* [PROBLEM REQUIREMENTS] Before you finish, make sure each line of the records has been retyped exactly.

* [DATA LISTING]
----------

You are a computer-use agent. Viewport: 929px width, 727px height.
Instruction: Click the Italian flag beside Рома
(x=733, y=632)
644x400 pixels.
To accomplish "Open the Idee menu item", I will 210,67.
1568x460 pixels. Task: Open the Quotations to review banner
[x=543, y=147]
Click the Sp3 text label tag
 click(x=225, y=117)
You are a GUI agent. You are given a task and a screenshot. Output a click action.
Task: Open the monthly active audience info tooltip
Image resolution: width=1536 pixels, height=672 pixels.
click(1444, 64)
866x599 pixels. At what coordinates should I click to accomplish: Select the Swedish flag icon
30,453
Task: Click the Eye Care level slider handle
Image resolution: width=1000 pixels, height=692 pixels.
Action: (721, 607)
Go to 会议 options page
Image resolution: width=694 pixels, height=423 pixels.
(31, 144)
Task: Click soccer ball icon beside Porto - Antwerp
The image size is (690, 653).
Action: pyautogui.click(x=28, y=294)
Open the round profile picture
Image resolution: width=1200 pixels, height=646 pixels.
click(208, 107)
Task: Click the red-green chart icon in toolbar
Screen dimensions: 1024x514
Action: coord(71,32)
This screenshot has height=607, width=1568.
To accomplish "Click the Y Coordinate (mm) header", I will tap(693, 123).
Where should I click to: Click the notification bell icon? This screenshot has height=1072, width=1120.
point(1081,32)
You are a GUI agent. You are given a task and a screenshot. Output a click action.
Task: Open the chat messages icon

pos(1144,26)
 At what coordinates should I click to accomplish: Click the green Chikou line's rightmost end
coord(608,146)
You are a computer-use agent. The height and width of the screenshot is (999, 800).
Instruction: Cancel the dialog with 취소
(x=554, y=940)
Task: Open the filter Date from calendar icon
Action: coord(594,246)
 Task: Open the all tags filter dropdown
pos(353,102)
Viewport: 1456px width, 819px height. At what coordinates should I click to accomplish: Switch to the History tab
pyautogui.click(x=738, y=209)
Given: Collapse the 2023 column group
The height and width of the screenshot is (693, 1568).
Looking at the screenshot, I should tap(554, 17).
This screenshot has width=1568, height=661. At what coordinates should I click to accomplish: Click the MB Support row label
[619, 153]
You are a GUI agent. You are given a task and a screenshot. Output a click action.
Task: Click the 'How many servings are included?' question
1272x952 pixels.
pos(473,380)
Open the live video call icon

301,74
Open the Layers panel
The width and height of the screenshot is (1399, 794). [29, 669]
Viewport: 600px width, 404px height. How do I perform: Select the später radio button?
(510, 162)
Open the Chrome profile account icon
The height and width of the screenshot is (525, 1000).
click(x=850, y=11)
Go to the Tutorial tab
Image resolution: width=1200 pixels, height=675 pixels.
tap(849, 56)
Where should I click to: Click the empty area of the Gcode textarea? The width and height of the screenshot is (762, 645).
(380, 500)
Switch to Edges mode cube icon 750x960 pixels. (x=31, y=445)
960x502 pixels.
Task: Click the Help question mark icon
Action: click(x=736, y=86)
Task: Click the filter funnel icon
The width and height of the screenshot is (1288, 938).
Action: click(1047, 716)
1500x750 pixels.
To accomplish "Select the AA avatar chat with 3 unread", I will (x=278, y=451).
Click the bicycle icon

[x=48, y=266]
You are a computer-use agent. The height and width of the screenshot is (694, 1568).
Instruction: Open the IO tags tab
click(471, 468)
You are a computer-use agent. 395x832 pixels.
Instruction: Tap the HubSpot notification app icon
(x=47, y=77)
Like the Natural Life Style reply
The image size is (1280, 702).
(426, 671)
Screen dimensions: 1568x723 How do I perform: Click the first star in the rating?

----------

* [RESULT]
You are a computer-use agent. Viewport: 929px width, 727px height.
Instruction: Click the Italian flag beside Рома
(x=733, y=632)
644x400 pixels.
To accomplish "Open the Idee menu item", I will 210,67.
1568x460 pixels. Task: Open the Quotations to review banner
[x=543, y=147]
Click the Sp3 text label tag
 click(x=225, y=117)
You are a GUI agent. You are given a task and a screenshot. Output a click action.
Task: Open the monthly active audience info tooltip
Image resolution: width=1536 pixels, height=672 pixels.
click(1444, 64)
866x599 pixels. At what coordinates should I click to accomplish: Select the Swedish flag icon
30,453
Task: Click the Eye Care level slider handle
Image resolution: width=1000 pixels, height=692 pixels.
Action: (721, 607)
Go to 会议 options page
Image resolution: width=694 pixels, height=423 pixels.
(31, 144)
Task: Click soccer ball icon beside Porto - Antwerp
The image size is (690, 653).
Action: pyautogui.click(x=28, y=294)
Open the round profile picture
Image resolution: width=1200 pixels, height=646 pixels.
click(208, 107)
Task: Click the red-green chart icon in toolbar
Screen dimensions: 1024x514
Action: coord(71,32)
This screenshot has height=607, width=1568.
To accomplish "Click the Y Coordinate (mm) header", I will tap(693, 123).
Where should I click to: Click the notification bell icon? This screenshot has height=1072, width=1120.
point(1081,32)
You are a GUI agent. You are given a task and a screenshot. Output a click action.
Task: Open the chat messages icon

pos(1144,26)
 At what coordinates should I click to accomplish: Click the green Chikou line's rightmost end
coord(608,146)
You are a computer-use agent. The height and width of the screenshot is (999, 800).
Instruction: Cancel the dialog with 취소
(x=554, y=940)
Task: Open the filter Date from calendar icon
Action: coord(594,246)
 Task: Open the all tags filter dropdown
pos(353,102)
Viewport: 1456px width, 819px height. At what coordinates should I click to accomplish: Switch to the History tab
pyautogui.click(x=738, y=209)
Given: Collapse the 2023 column group
The height and width of the screenshot is (693, 1568).
Looking at the screenshot, I should tap(554, 17).
This screenshot has width=1568, height=661. At what coordinates should I click to accomplish: Click the MB Support row label
[619, 153]
You are a GUI agent. You are given a task and a screenshot. Output a click action.
Task: Click the 'How many servings are included?' question
1272x952 pixels.
pos(473,380)
Open the live video call icon

301,74
Open the Layers panel
The width and height of the screenshot is (1399, 794). [29, 669]
Viewport: 600px width, 404px height. How do I perform: Select the später radio button?
(510, 162)
Open the Chrome profile account icon
The height and width of the screenshot is (525, 1000).
click(x=850, y=11)
Go to the Tutorial tab
Image resolution: width=1200 pixels, height=675 pixels.
tap(849, 56)
Where should I click to: Click the empty area of the Gcode textarea? The width and height of the screenshot is (762, 645).
(380, 500)
Switch to Edges mode cube icon 750x960 pixels. (x=31, y=445)
960x502 pixels.
Task: Click the Help question mark icon
Action: click(x=736, y=86)
Task: Click the filter funnel icon
The width and height of the screenshot is (1288, 938).
Action: click(1047, 716)
1500x750 pixels.
To accomplish "Select the AA avatar chat with 3 unread", I will (x=278, y=451).
Click the bicycle icon

[x=48, y=266]
You are a computer-use agent. The height and width of the screenshot is (694, 1568).
Instruction: Open the IO tags tab
click(471, 468)
You are a computer-use agent. 395x832 pixels.
Instruction: Tap the HubSpot notification app icon
(x=47, y=77)
Like the Natural Life Style reply
The image size is (1280, 702).
(426, 671)
Screen dimensions: 1568x723 How do I perform: Click the first star in the rating?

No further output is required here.